» GIVEN TASK:
Count the lines in the text below that contain the word "Click", and give only the number.

start DATASET RECORDS

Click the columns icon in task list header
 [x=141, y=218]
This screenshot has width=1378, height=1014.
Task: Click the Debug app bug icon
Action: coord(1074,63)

end DATASET RECORDS

» OUTPUT FOR THIS EXERCISE:
2